▸ **RECORDS FOR PROCESSING**:
━━━━━━━━━━━━━━━━━━━━━━━━━━━━━━

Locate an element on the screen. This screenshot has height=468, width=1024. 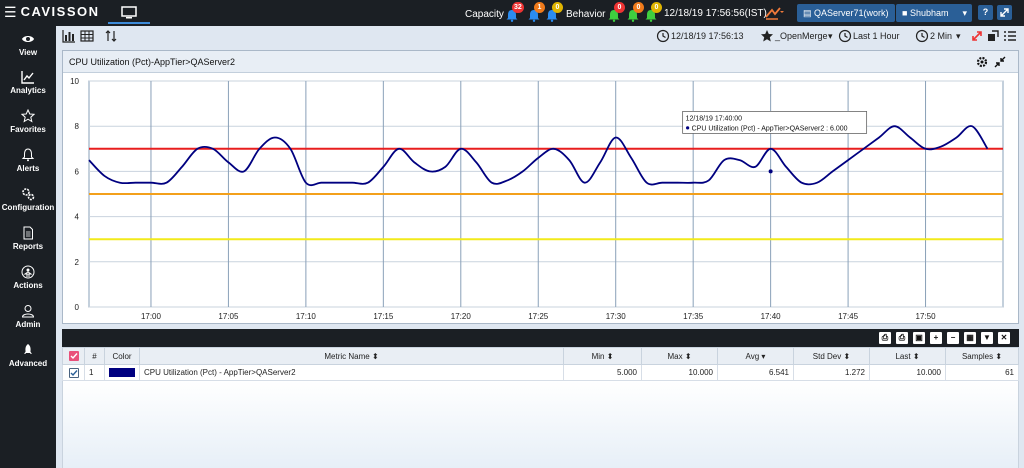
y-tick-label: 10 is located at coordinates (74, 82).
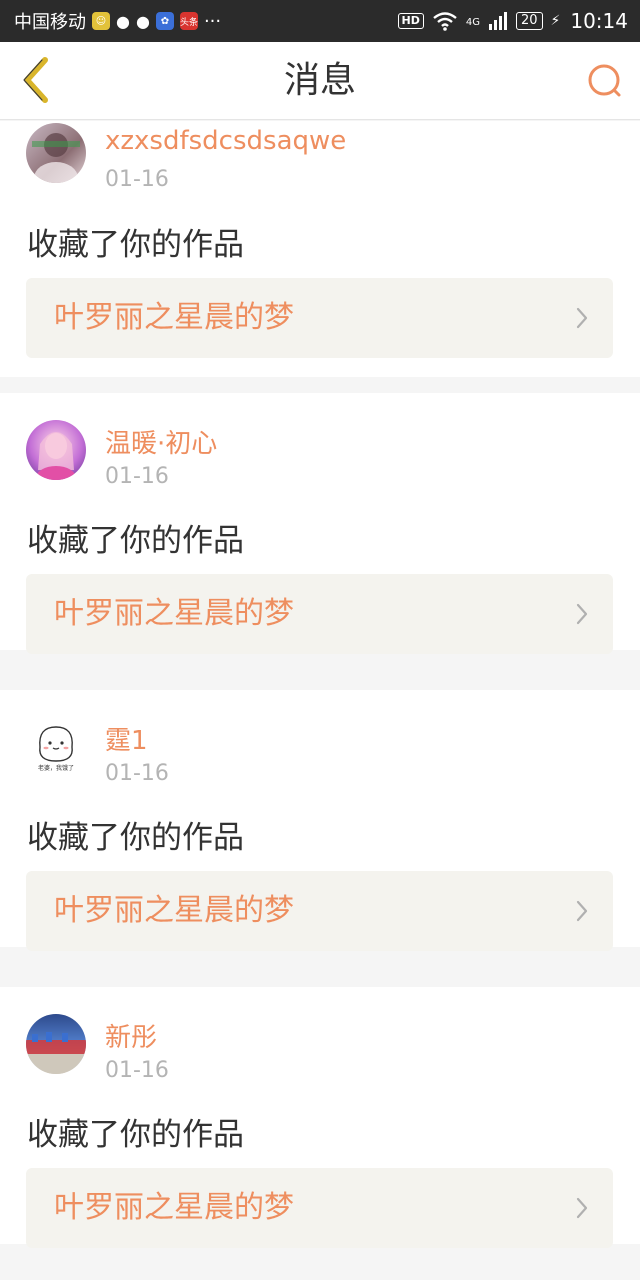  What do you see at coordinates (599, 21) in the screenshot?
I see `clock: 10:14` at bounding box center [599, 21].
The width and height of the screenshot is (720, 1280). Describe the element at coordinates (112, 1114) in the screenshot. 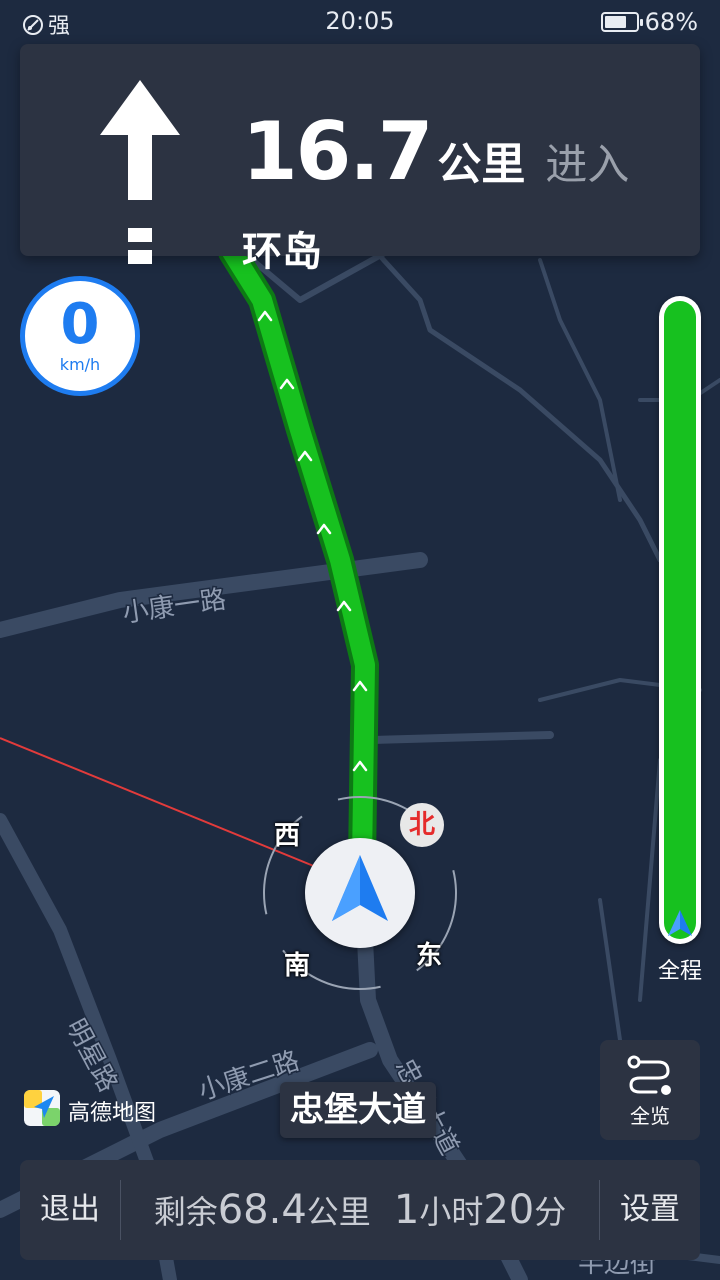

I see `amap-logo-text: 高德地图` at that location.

━━━━━━━━━━━━━━━━━━━━━━━━━━━━━━

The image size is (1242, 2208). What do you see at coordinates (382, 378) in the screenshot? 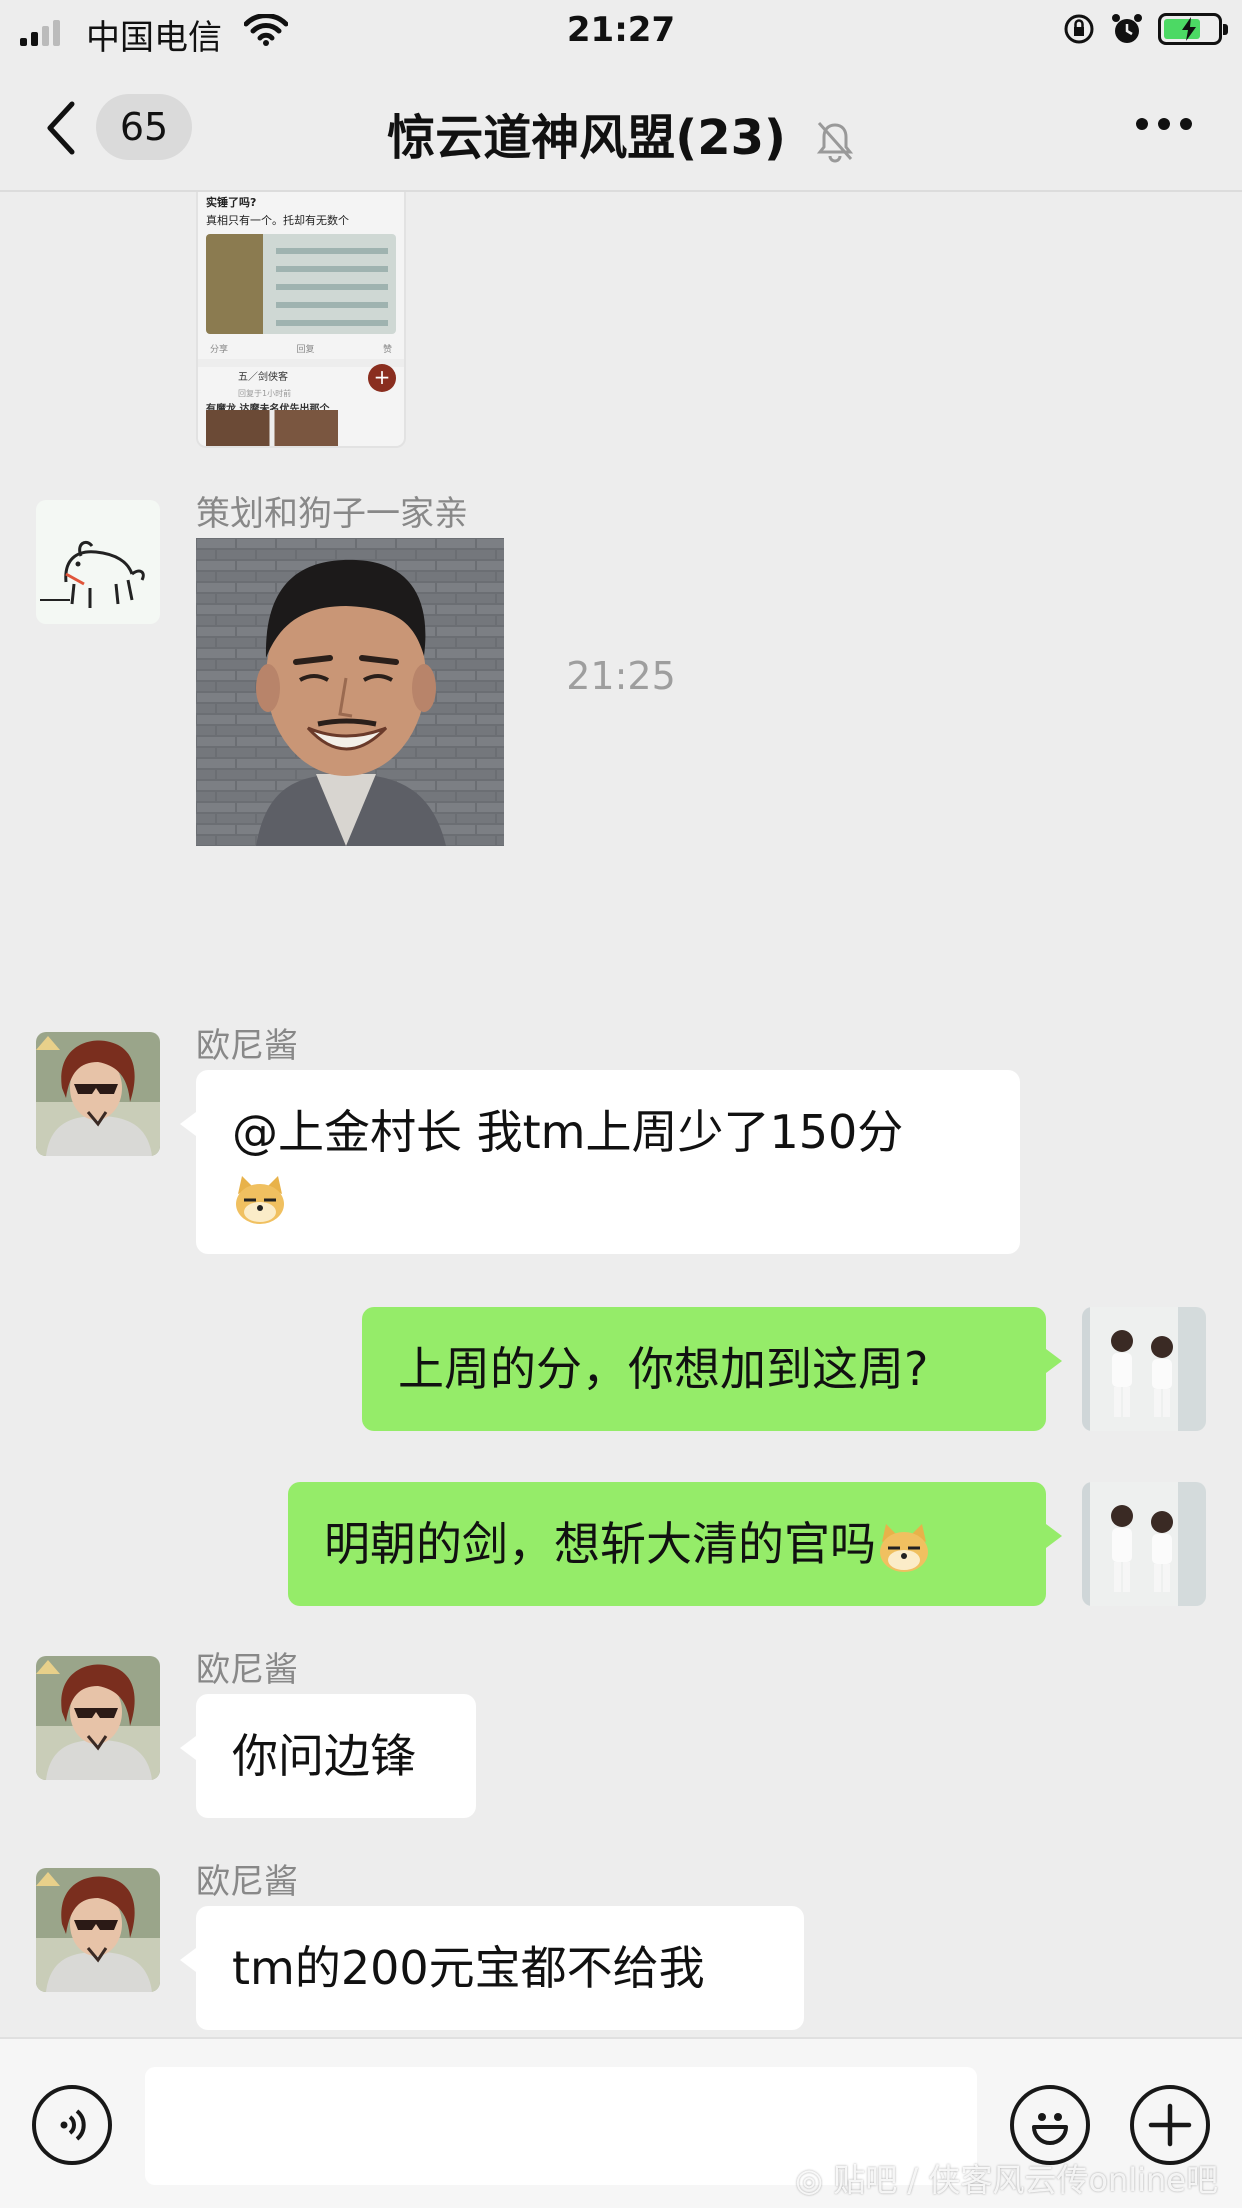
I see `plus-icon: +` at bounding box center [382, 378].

━━━━━━━━━━━━━━━━━━━━━━━━━━━━━━

▸ **REQUIRED WORK**:
Present everything in the entries from the line containing "The width and" down to the line containing "at that location." as a Markdown table with the columns Row and Entry line, skipping blank lines and leaving out the pictures.

▸ **YOUR RESPONSE**:
| Row | Entry line |
|---|---|
| 1 | The width and height of the screenshot is (720, 1280). Describe the element at coordinates (112, 1114) in the screenshot.  |
| 2 | I see `amap-logo-text: 高德地图` at that location. |